28-08-2026 09:51 | 5 horas atrás
Quando falamos de pobreza energética, não estamos apenas a falar de ter frio no inverno ou calor no verão. Falamos da dificuldade em garantir, dentro de casa, condições adequadas de conforto térmico e acesso a serviços essenciais, como aquecimento, água quente e arrefecimento (1, 2).

Em Portugal, segundo dados de 2020, cerca de 1,8 milhões de pessoas viviam em situação de pobreza energética. Nesse mesmo ano, 17,5% da população não conseguia manter a casa adequadamente aquecida. Já em 2012, 35,7% da população vivia em habitações que não eram confortavelmente frescas durante o verão (2).

Esta realidade está relacionada não só com os rendimentos disponíveis, mas também com as características das habitações. E, quando há crianças em casa, esta questão ganha uma dimensão ainda maior.

Uma infância passada numa casa fria, húmida ou excessivamente quente pode ter consequências que ultrapassam o desconforto daquele momento. As condições habitacionais fazem parte do contexto em que a criança cresce, aprende, brinca e dorme. Quando esse contexto é marcado por dificuldades persistentes, podem surgir impactos em diferentes áreas:

Pode afetar a saúde física e aumentar a exposição a problemas respiratórios e cardiovasculares.
Pode prejudicar o sono, a concentração e o bem-estar emocional.
Pode dificultar as condições necessárias para estudar, aprender e desenvolver-se.
E o stress vivido pelas famílias perante dificuldades económicas pode também refletir-se na experiência emocional das crianças.

Portugal tem em curso a Estratégia Nacional de Longo Prazo para o Combate à Pobreza Energética 2023-2050, que estabelece metas concretas para melhorar as condições de conforto térmico das habitações (3). Entre os objetivos definidos está reduzir a população que não consegue manter a casa adequadamente aquecida de 17,5% em 2020 para 10% em 2030, 5% em 2040 e menos de 1% em 2050. Para a população que vive em habitações que não são confortavelmente frescas durante o verão, a meta é passar de 35,7% em 2012 para menos de 5% em 2050 (2).

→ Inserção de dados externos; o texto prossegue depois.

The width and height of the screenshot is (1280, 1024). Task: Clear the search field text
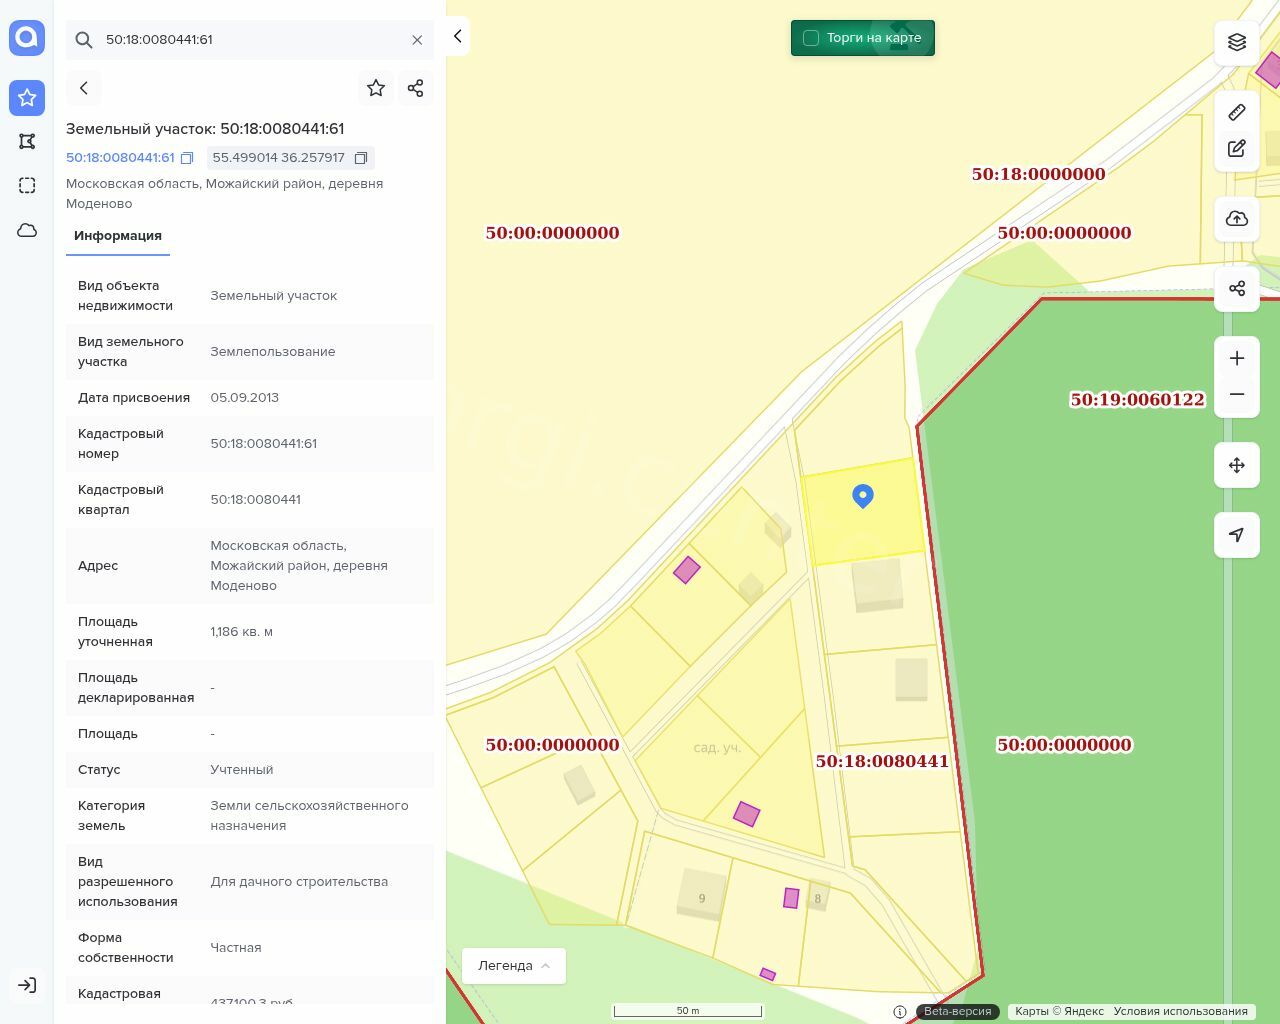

Acreditamos que combater a pobreza implica olhar para todas as dimensões da vida das famílias e criar condições para que cada criança possa crescer com segurança, dignidade e oportunidades. Porque combater a pobreza energética também é combater desigualdades na infância.

Fontes:
(1) Portal Mais Transparência – Pobreza Energética.
(2) Estratégia Nacional de Longo Prazo para o Combate à Pobreza Energética 2023-2050.
(3) Resolução do Conselho de Ministros n.º 11/2024, de 8 de janeiro.